Slide deck: A Brief Introduction to AMP
Question: What is better to implement, single-page application, PWA or AMP? Pros and cons? Is it possible to combine?
Paul: There is no simple answer to this question and isn’t something I would organize in terms of pros and cons. I’d think about this more in terms of needs or what you’re trying to accomplish with your website.
Single-page application (SPA) [has] to do with how you want to code your website in regards to why you’d want to take that route. It doesn’t have as much to do with search, and can actually make search engine optimization (SEO) more complicated.
Progressive web apps (PWAs) are awesome and a web trend I think most people can get behind. At its core, you’re enabling app-like functionality for your website, and some of that is fairly simple to enable.
In some cases, you may be able to convert your existing website to a PWA with minimal changes. If you want a really good PWA, you may want to reconsider how your site is designed and architected.
For instance, if a primary reason for making a PWA is enabling offline functionality, then you probably want to invest in a strong app shell design.

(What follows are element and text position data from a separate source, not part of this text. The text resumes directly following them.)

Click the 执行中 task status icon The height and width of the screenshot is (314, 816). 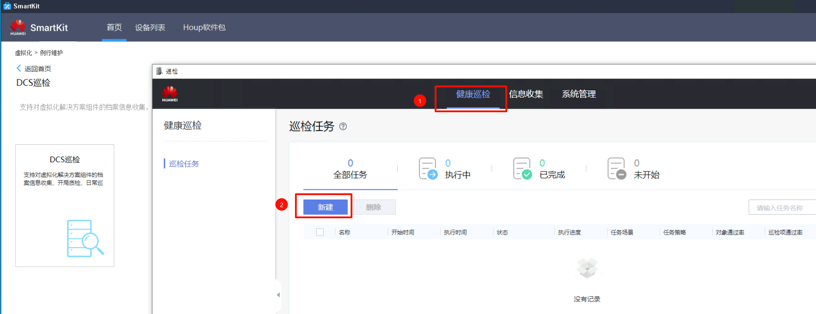pos(428,169)
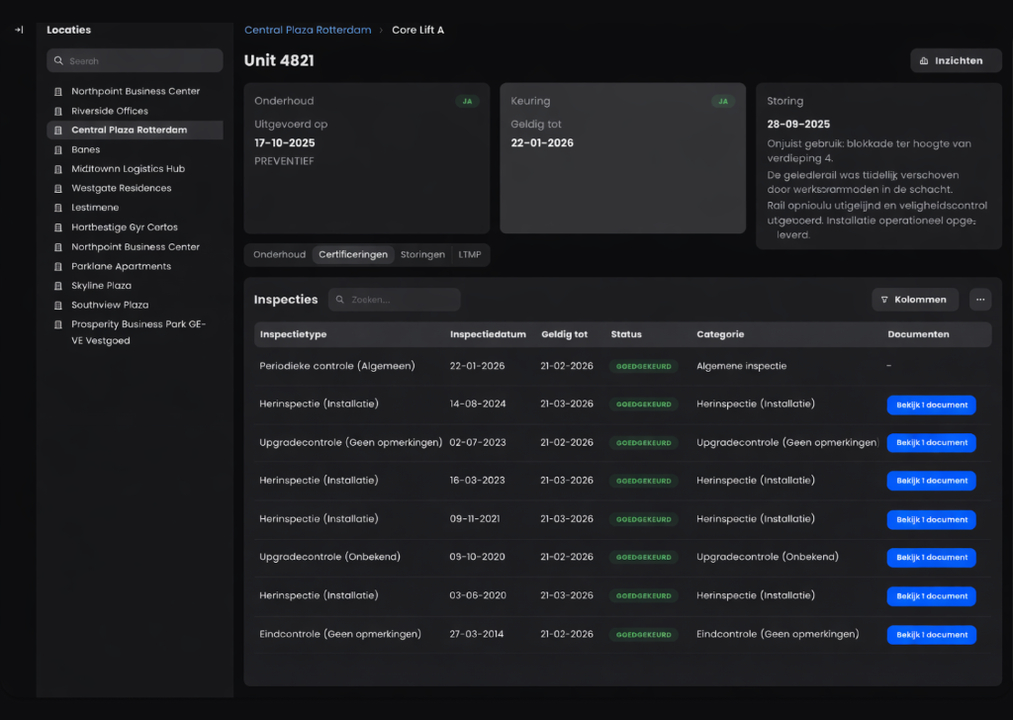Click the chart icon on Inzichten button

click(924, 60)
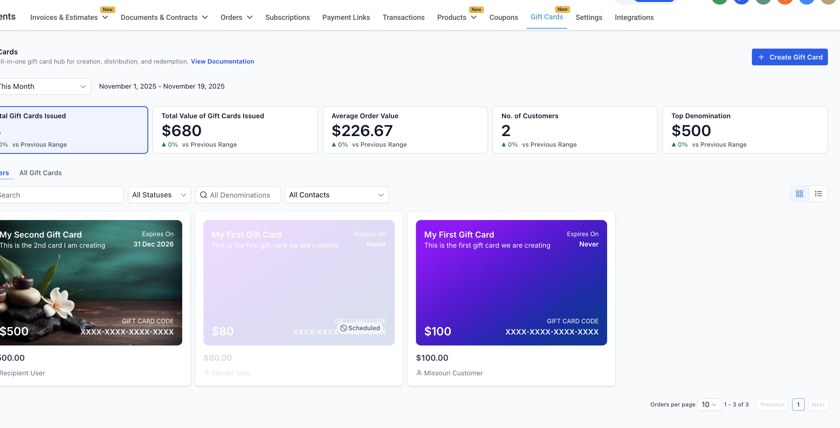Click the Scheduled badge on $80 card
The width and height of the screenshot is (840, 428).
[x=360, y=328]
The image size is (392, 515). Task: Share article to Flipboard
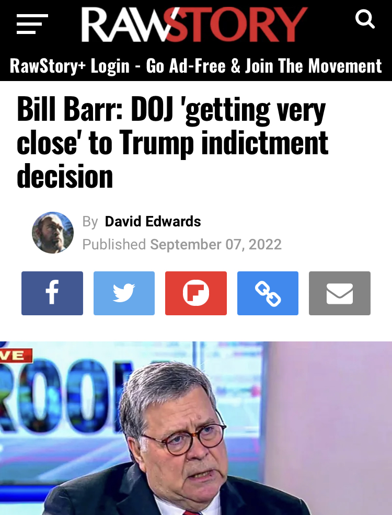[196, 293]
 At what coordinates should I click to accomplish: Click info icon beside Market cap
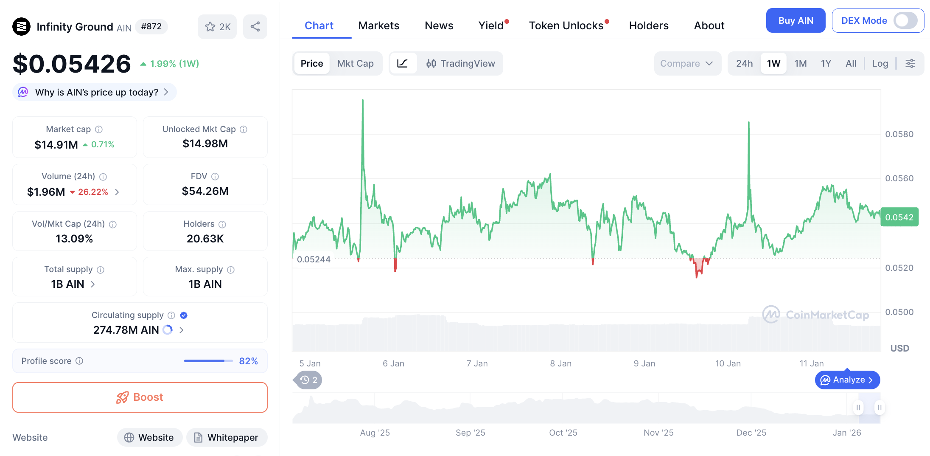99,129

Accelerated mobile pages (AMP) as a technology, that can be used in conjunction with PWAs. There’s even a clever name for it, PWAMP.
Theoretically, it could also be integrated with an SPA.
If you aren’t a publisher (for which AMP gives a clear advantage), AMP should primarily be thought of as a means of commoditizing web performance optimization. It makes it much easier to make your website a fast experience. It is also useful in situations in which site speed performances are difficult to achieve due to politics and separate code bases provide a solution.